After Texas Pool Beating, Advocates Push for School Police Training

Early this summer, the nation turned its eyes to McKinney, Texas, after a video of a police officer brutalizing black children at a pool party went viral. In the video, Officer Eric Casebolt handcuffs several young teenagers and points his gun at others; he also violently slams a teen girl to the ground and sits on her back while the girl cries for her mother. The incident was documented by a 15-year-old white student who went seemingly unnoticed by the police. The teens were at the party to celebrate the end of the school year.
Now, the NAACP Legal Defense Fund, along with advocacy group Texas Appleseed and several other local civil rights organizations, have written a letter to McKinney Superintendent Rick McDaniel urging the district to train school police officers on how to safely interact with young people.
A new Texas law, HB 2684, will require police officers serving schools to be trained in de-escalation techniques, child psychology and development, and best practices for working with students with disabilities, but the bill only applies to districts serving more than 30,000 students.

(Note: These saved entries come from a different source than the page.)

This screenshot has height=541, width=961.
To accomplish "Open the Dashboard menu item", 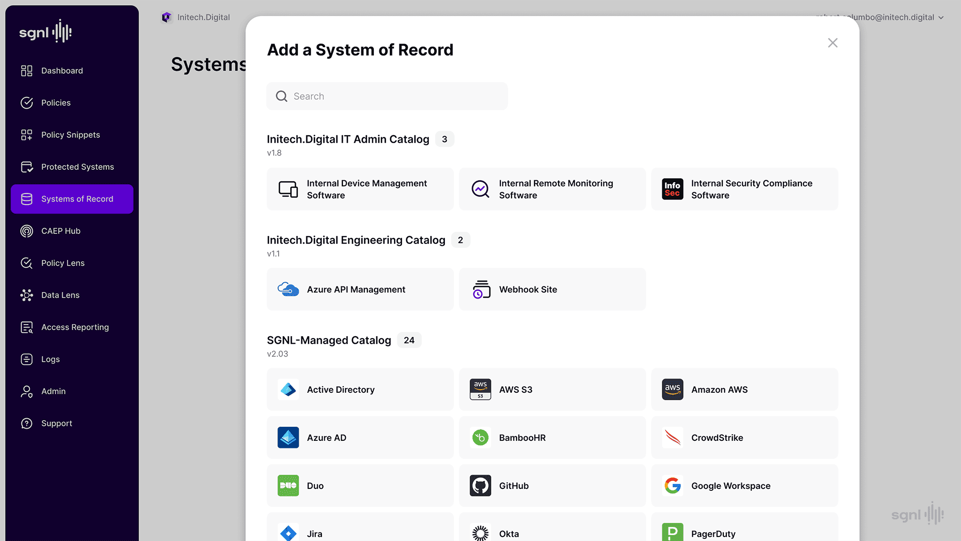I will (x=62, y=71).
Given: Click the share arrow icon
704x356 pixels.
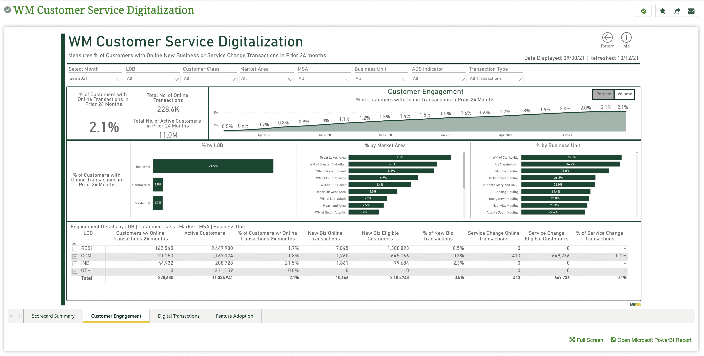Looking at the screenshot, I should click(677, 11).
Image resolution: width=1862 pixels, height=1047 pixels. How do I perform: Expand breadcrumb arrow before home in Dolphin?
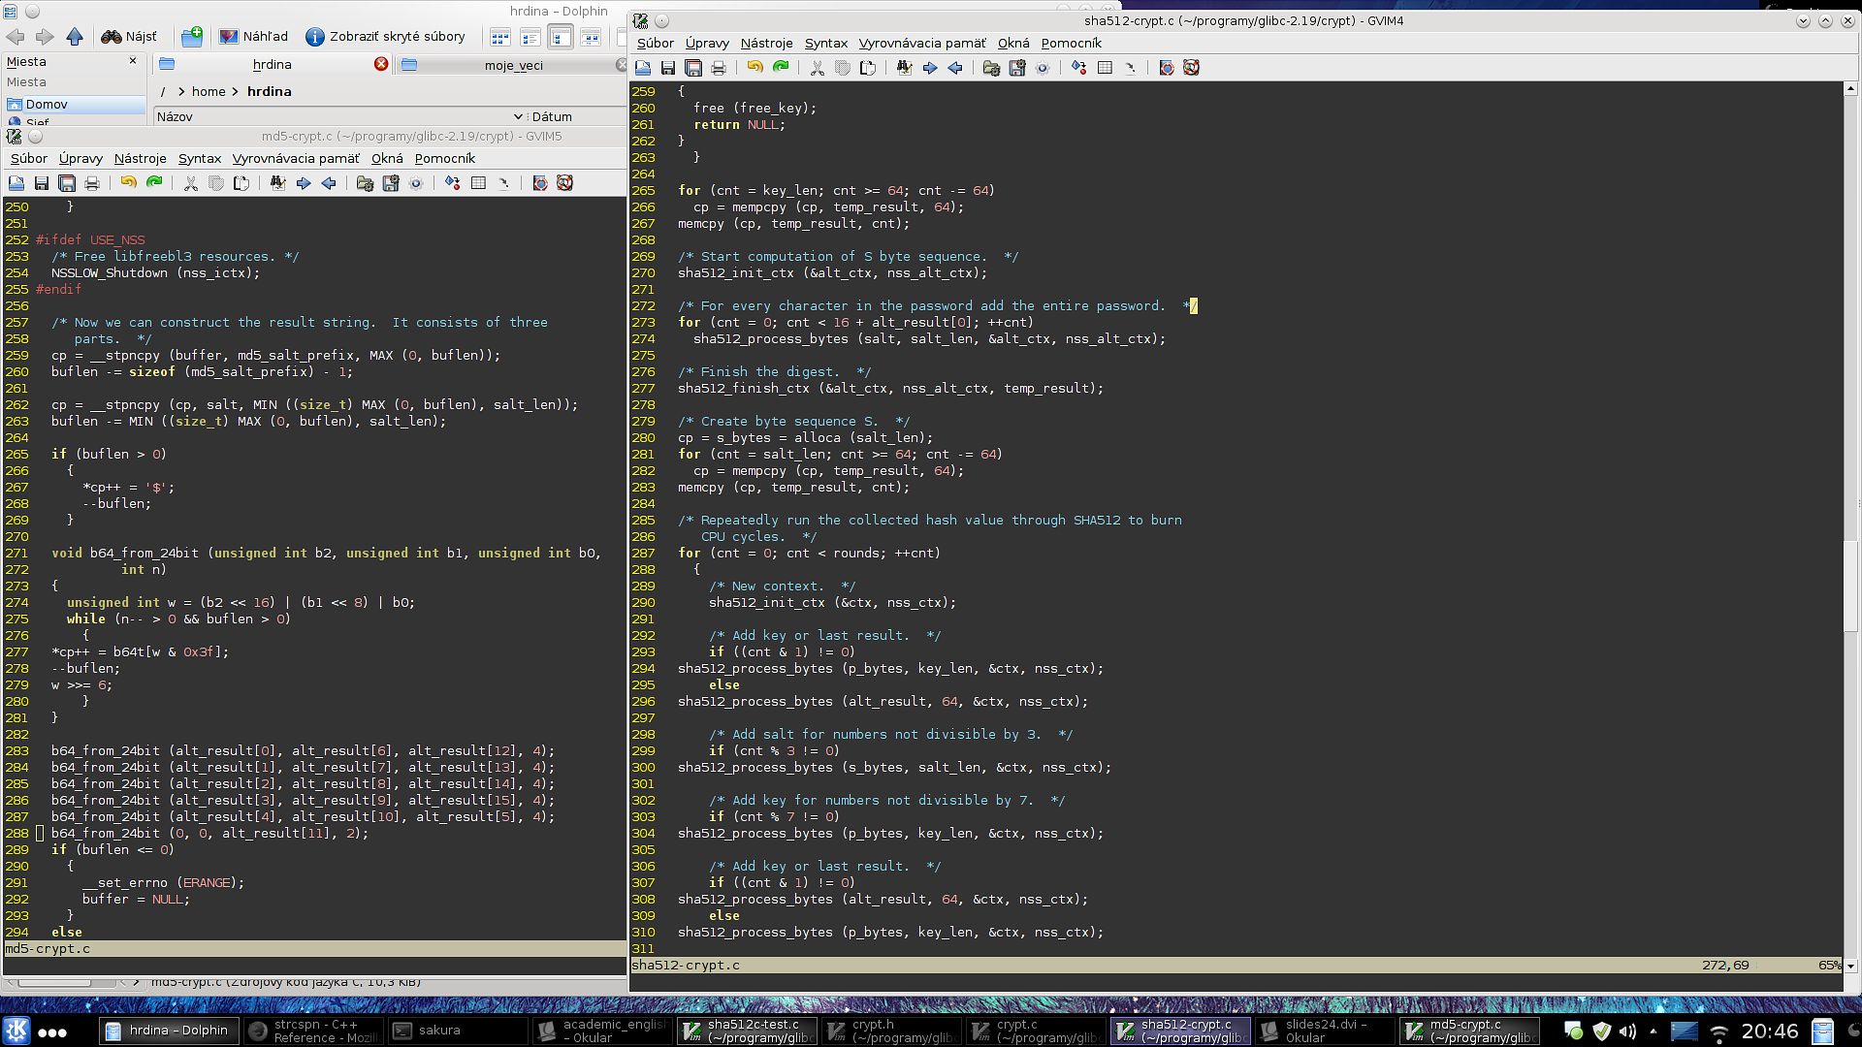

With about 25,000 students enrolled in McKinney’s public school district, school cops there – and in other small districts across Texas – are exempt from the training. And advocates say the pool party incident highlights a much bigger problem with how police treat young people of color.
According to data obtained by Texas Appleseed, African American students in McKinney schools are disproportionately targeted by school police officers, who are McKinney PD officers contracted with the school district. Since 2012, despite making up only about 13 percent of the student population, African American youth received 36 percent of all tickets and 39 percent of all arrests by school resource officers. They also received almost a third of all in-school suspensions, a third of all placements in Disciplinary Alternative Education Programs and 38 percent of out-of-school suspensions. Latino students are also overrepresented, making up only about a quarter of the student population but 40 percent of Disciplinary Alternative Education Program placements.
Those numbers parallel school discipline figures nationwide: Black students make up only 15 percent of the student population but represent nearly half of the students who are suspended more than once. Black students do not actually misbehave more often than white students, but are treated differently for the same offenses — especially subjective offenses that may be driven by implicit bias. According to the Legal Defense Fund and Texas Appleseed, that’s what’s happening in McKinney: While white students received significantly more tickets than their black and Latino peers for clear-cut offenses like possession of marijuana and tobacco, black students received more than twice as many “disorderly conduct” citations as white students. School police disproportionately targeting students of color for subjective offenses is a well-documented phenomenon across the country, from “insubordination” in New York City – for which 57 percent of black students, but only 7 percent white students, were suspended – to the recently banned “willful defiance” offense in Los Angeles.
In their letter, the Legal Defense Fund and Texas Appleseed emphasize that they “oppose the practice of using law enforcement officers to implement school disciplinary practices.” But, they say, if you’re going to have cops administering discipline in schools, you at least have to train them in how to safely and respectfully interact with youth. The advocates are pushing for the training outlined in HB 2684 to be implemented across all districts in Texas, not just the largest ones.
“[Officer Casebolt’s] actions call into question the adequacy of the training that McKinney Police Department (PD) officers receive, particularly youth-focused training,” the letter notes. “The safety of students and teachers is unquestionably an important goal, and that safety depends on law enforcement officers being properly trained.”